Using the records below, repeat exactly the lines from the one holding "Click the Best Speed column header" through the one holding "The image size is (1037, 413).", both ends included, and no others.

++++ Data shown ++++

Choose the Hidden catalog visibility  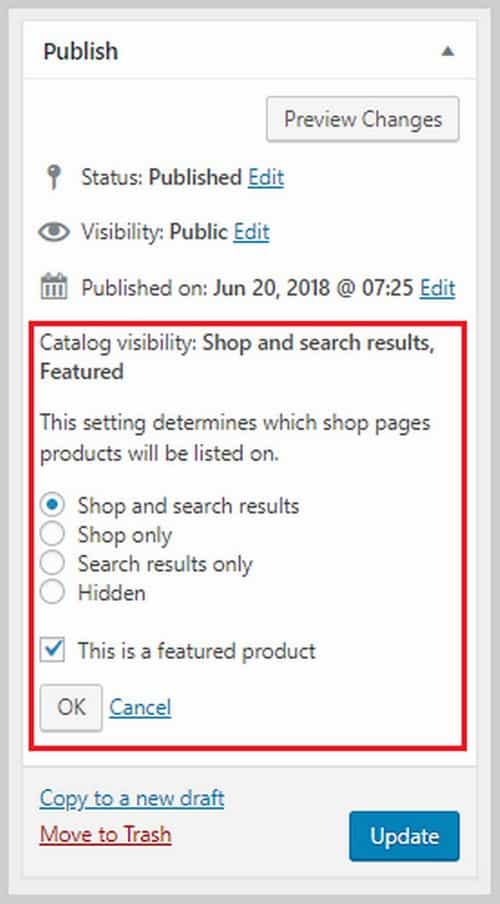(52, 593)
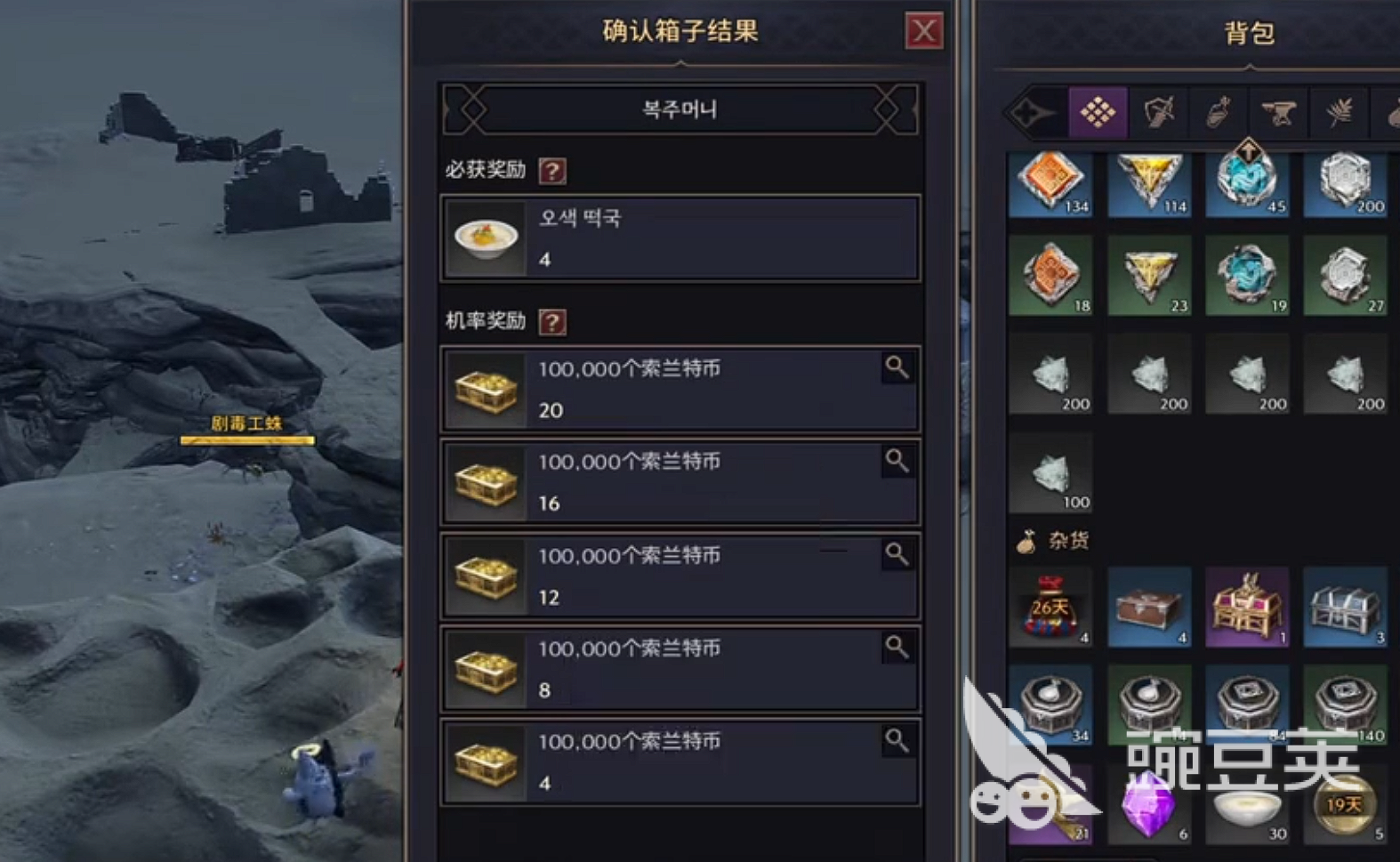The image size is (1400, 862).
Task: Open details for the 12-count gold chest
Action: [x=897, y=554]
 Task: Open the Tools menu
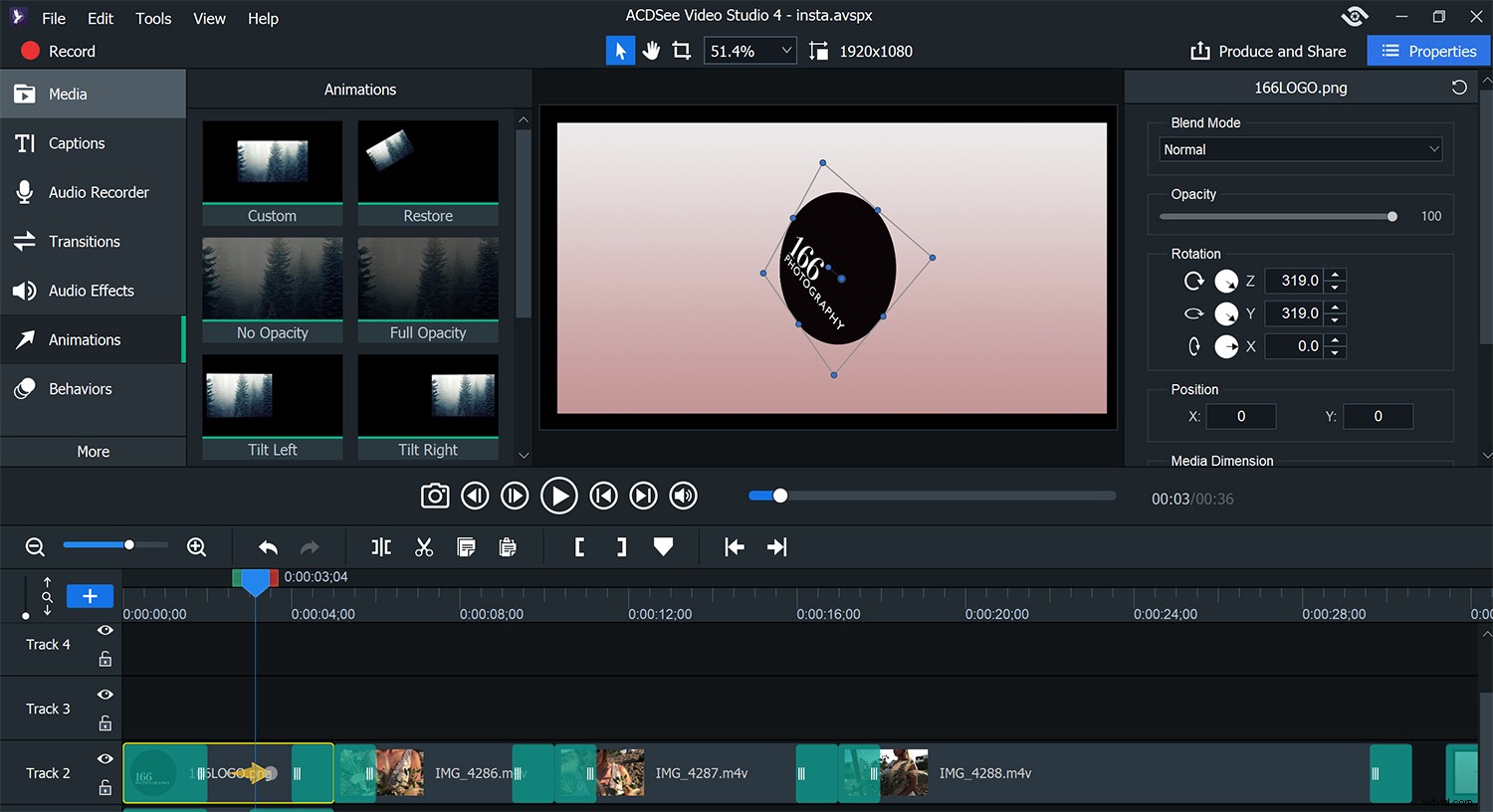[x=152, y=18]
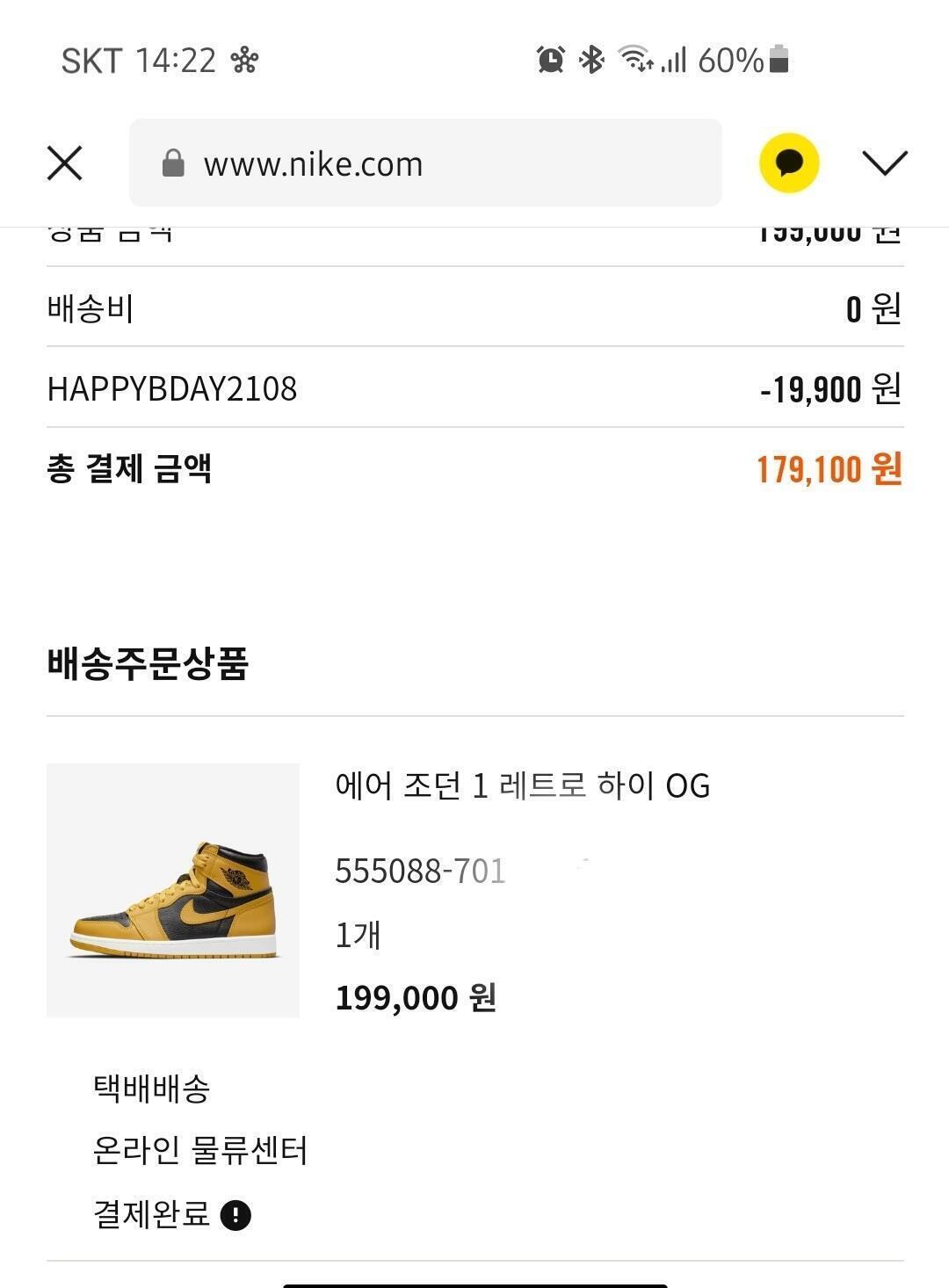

++++
++++ Data shown ++++

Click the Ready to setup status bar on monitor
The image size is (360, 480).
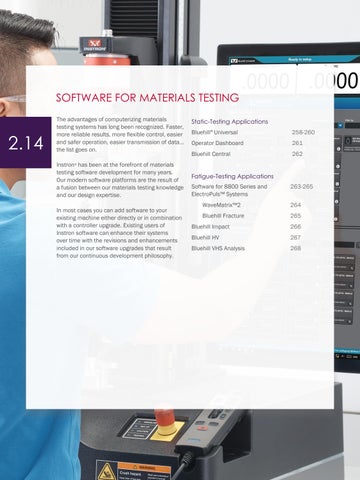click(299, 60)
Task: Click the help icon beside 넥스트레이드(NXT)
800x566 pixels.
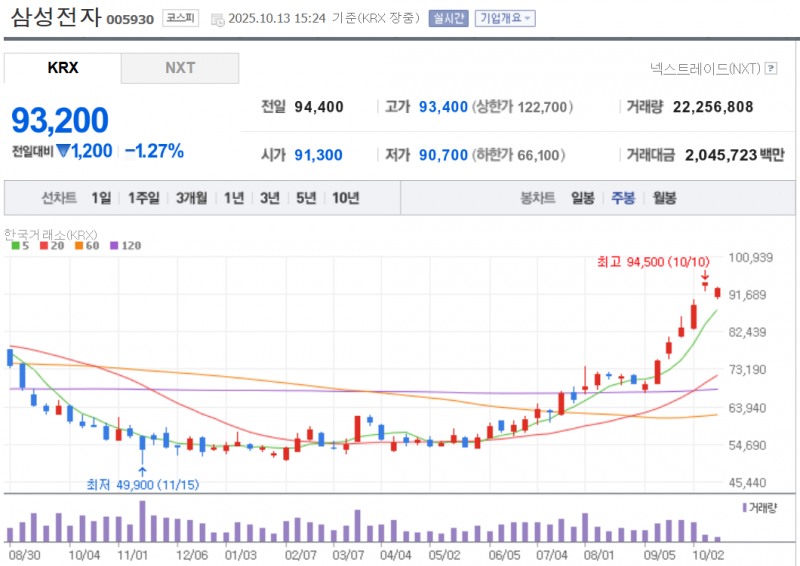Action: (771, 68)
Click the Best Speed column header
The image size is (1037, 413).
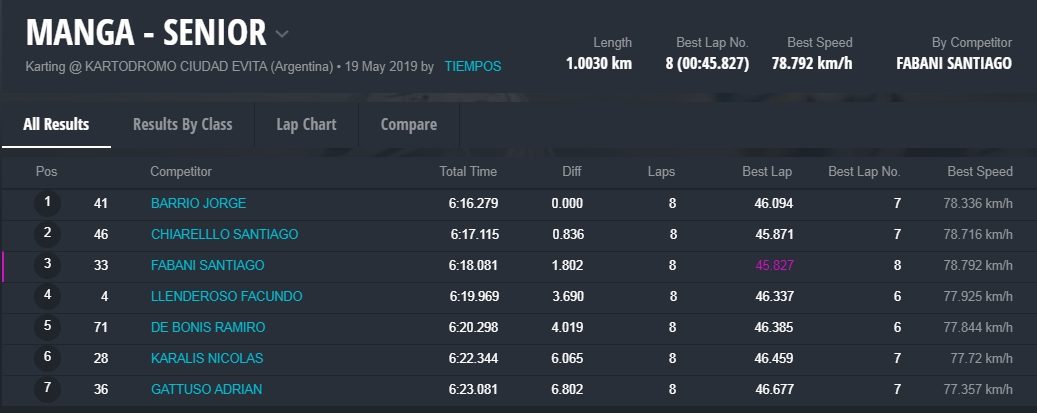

++++

- **The answer**:
Click the Best Speed column header
The image size is (1037, 413).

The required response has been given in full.